The guest commentary is by somebody who seems to sit on a lot of committees. I don't think I would care be on any of them. This is someone who has nothing intelligible to say, and can take a long time in saying it. Roughly, his message is,  'we must have hope. we must build a better future. And brush your teeth twice a day.'

If Alec Bruce has any fault, it's in his very long and wordy commentaries that could say all they have to say in one paragraph. In this case, the opening paragraphs are about dog training - and that theme keeps interfering through the whole column. Please. This is a province with, at best, a low literacy rate. Mr. Bruce needs to use language which is bluntly informative rather than fussily decorative.

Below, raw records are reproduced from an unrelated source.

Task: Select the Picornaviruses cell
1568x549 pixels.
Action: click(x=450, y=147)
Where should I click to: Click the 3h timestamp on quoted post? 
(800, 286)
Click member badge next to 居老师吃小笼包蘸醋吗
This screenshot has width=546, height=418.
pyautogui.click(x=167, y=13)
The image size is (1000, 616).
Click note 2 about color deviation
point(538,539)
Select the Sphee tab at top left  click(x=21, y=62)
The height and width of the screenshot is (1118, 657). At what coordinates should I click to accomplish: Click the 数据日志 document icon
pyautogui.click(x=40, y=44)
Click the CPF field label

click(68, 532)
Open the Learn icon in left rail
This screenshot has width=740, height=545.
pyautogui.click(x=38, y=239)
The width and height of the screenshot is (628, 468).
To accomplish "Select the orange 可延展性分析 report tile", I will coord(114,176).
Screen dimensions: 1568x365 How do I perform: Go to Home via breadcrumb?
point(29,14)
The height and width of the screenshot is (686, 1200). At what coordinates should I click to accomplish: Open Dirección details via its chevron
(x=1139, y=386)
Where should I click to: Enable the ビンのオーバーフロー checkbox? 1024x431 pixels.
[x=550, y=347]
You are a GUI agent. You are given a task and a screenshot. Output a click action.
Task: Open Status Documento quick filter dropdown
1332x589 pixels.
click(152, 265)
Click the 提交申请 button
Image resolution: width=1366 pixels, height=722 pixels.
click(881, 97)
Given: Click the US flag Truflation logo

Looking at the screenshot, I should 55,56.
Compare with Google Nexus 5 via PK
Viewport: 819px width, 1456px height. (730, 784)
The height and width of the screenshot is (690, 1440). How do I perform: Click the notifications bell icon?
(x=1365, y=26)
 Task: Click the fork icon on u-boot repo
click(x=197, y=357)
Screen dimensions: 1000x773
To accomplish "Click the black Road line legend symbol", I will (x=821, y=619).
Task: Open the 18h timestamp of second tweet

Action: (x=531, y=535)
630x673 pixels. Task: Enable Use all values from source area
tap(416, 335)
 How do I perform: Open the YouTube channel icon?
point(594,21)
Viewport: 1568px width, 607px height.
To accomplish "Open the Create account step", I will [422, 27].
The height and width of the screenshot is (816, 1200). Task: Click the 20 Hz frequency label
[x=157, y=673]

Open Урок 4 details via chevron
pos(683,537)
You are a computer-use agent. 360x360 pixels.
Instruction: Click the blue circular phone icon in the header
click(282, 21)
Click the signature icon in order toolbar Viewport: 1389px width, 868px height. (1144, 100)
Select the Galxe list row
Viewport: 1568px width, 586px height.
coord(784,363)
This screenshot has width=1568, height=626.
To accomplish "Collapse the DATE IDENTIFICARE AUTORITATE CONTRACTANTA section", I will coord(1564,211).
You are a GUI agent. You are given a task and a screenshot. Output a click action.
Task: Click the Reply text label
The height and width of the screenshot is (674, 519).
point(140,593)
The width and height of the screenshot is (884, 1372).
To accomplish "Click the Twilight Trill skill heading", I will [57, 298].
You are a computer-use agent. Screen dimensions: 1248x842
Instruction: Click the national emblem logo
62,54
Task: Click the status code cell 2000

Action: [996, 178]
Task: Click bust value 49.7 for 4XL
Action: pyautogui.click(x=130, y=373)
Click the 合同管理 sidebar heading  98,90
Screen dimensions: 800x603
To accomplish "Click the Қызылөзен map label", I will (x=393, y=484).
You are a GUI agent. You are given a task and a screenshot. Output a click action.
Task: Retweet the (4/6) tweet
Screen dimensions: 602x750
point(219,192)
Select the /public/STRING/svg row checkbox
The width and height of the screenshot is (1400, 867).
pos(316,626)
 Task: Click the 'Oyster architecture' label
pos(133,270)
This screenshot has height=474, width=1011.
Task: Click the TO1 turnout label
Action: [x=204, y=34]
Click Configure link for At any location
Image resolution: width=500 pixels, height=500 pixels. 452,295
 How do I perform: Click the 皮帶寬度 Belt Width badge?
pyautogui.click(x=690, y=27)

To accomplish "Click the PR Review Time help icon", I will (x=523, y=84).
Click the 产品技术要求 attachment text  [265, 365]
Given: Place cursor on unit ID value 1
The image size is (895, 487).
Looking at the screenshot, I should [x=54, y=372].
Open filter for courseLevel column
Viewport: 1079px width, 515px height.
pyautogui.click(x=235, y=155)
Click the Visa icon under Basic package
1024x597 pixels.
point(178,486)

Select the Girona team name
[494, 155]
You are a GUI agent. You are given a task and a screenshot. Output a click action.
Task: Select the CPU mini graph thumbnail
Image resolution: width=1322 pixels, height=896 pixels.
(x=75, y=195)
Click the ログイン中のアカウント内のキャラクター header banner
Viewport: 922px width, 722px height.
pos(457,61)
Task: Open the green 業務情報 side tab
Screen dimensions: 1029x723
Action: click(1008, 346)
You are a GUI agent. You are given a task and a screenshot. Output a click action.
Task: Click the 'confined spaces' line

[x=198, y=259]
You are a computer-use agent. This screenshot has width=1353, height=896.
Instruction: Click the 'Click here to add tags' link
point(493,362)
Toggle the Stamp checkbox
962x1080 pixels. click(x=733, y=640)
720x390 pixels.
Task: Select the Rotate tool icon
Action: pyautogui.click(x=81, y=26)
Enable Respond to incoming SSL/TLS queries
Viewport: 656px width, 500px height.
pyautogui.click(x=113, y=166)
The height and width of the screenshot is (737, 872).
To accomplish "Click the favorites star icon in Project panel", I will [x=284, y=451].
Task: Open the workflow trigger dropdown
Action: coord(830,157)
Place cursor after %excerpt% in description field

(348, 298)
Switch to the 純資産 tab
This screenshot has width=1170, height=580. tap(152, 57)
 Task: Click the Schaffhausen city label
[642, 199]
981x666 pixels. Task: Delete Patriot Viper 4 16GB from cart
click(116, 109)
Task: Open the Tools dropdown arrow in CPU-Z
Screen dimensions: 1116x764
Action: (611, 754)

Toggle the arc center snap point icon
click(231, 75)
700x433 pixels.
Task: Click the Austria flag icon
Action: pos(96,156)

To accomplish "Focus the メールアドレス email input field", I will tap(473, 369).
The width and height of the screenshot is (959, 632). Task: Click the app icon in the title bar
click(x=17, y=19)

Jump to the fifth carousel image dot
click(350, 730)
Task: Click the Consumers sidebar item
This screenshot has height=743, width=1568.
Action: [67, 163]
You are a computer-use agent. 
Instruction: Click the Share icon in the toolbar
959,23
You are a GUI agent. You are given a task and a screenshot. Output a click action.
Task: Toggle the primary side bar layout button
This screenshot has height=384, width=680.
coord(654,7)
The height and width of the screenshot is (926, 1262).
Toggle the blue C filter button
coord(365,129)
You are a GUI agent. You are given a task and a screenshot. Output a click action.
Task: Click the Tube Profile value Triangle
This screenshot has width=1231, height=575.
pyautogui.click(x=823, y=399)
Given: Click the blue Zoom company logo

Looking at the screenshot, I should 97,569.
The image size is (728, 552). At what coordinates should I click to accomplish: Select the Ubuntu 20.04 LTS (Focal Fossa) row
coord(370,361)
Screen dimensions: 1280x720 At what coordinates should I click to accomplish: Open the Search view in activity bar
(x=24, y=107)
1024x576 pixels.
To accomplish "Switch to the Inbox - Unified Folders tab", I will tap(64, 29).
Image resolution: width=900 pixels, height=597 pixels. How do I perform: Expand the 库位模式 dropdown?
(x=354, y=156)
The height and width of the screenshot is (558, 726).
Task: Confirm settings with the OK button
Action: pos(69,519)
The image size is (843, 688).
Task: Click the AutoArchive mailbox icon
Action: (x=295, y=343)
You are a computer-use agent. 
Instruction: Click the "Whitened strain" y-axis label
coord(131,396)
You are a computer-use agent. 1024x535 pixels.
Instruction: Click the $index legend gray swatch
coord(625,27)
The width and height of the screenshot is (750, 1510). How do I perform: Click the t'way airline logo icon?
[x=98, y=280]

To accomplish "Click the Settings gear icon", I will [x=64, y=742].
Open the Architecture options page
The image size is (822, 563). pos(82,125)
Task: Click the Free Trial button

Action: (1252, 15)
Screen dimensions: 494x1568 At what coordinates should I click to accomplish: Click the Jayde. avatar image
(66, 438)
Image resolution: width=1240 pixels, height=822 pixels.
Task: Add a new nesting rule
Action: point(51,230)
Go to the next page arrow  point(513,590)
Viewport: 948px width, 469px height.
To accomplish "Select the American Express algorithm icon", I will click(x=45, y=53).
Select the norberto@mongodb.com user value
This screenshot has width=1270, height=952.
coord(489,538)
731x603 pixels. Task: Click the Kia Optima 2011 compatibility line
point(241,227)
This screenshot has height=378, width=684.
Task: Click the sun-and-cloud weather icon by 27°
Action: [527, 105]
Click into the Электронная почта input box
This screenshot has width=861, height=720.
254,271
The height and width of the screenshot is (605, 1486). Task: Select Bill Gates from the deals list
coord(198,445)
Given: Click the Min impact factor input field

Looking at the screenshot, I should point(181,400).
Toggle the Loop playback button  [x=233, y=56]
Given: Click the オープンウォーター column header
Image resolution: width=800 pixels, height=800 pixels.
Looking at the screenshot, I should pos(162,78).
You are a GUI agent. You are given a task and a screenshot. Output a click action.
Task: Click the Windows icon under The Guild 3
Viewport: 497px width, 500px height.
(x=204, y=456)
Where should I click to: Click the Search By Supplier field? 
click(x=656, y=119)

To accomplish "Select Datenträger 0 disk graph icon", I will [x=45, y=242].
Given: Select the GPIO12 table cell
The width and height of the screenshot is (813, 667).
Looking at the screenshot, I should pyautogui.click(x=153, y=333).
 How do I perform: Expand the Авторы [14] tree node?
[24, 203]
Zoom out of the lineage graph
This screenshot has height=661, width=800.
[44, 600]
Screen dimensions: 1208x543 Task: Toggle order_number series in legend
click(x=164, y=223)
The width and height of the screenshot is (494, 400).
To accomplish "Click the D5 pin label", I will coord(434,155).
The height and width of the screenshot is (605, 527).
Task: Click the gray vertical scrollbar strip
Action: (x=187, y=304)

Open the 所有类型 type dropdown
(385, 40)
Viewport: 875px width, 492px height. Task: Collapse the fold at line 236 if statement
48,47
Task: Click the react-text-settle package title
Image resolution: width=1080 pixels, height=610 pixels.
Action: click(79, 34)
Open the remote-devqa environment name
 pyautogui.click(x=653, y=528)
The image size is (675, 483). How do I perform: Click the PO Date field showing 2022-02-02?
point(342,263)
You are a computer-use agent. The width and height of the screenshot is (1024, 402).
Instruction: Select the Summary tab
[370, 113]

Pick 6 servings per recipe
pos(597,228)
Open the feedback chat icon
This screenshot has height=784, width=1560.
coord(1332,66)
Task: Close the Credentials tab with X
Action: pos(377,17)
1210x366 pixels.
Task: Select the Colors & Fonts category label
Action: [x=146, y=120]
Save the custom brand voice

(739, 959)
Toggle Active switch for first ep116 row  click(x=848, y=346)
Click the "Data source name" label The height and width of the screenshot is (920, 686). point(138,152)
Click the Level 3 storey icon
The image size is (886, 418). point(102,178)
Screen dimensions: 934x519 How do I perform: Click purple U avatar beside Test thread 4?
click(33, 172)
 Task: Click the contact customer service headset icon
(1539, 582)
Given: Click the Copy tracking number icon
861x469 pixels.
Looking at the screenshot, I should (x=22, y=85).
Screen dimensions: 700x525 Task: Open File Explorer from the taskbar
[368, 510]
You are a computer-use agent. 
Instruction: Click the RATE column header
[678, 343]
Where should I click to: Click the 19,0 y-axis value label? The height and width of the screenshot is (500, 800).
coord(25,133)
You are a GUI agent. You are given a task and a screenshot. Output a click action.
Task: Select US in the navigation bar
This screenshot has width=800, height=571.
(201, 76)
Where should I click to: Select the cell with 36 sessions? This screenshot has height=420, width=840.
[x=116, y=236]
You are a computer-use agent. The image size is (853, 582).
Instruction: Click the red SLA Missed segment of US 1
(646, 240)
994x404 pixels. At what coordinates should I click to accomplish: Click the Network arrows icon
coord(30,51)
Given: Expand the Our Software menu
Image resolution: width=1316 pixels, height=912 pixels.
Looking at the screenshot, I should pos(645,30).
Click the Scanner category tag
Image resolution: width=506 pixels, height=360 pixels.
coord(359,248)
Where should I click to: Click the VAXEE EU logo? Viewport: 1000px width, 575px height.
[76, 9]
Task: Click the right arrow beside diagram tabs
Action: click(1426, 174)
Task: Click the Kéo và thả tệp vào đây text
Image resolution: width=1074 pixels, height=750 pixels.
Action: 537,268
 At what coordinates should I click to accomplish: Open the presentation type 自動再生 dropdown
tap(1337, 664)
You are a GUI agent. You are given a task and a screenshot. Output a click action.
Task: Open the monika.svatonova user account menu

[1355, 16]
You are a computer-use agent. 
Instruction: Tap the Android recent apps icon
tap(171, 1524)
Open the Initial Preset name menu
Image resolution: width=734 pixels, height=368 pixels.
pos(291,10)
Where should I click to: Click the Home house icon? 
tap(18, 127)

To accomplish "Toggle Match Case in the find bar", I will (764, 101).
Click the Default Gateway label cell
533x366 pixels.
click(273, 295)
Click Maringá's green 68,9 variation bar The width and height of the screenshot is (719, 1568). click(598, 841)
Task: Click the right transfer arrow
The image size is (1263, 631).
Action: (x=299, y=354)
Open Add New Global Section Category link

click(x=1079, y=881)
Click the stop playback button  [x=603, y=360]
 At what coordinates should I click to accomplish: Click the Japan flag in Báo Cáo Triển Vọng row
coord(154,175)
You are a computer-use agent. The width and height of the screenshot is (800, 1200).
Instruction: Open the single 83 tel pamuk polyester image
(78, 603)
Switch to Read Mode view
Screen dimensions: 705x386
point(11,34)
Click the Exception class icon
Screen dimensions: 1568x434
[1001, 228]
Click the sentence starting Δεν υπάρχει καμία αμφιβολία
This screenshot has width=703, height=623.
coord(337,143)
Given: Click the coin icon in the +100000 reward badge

GWYNNE DYER is back, at least for today! He has an excellent column on a topic the Irving press has largely ignored - The possible breakup of the European Union, almost certainly to be followed  by a Scottish secession from Britain. It's even worse than Dyer tells it in this column. We are looking at far more than a break-up of Europe. We're looking at the rise of an extreme right. We've seen it - well, we haven't if we just read the Irving press - but it's happening with the Naziis in the part of Ukraine that's on our side, with Poland and other countries, with strong support from the very right-wing press that dominates Europe and North America. This is very similar to Hitler's Germany of the early 1930s.
Canada&World, again, barely puts a toe out of Canada - except for a 'who cares story' about Trump's campaign manager, a story about Ireland and - the only one worth reading - a major earthquake in Japan. (Since then it has suffered an even more severe quake.)

The only major story in the section is that Ottawa has at last returned land that it took from a native people's reservation some 75 years ago. That's nice. But it's the tiniest possible step to what is needed.

Once again, the editor for this section shows no sense of what news is important in North America, and  shows, largely, an indifference to the rest of the world.
The world is on the brink of several wars and plots that could lead to a nuclear war. I can only assume the Irving editors think that if it happens, it will start on Main St., Moncton, NB, probably with an attack on the events centre.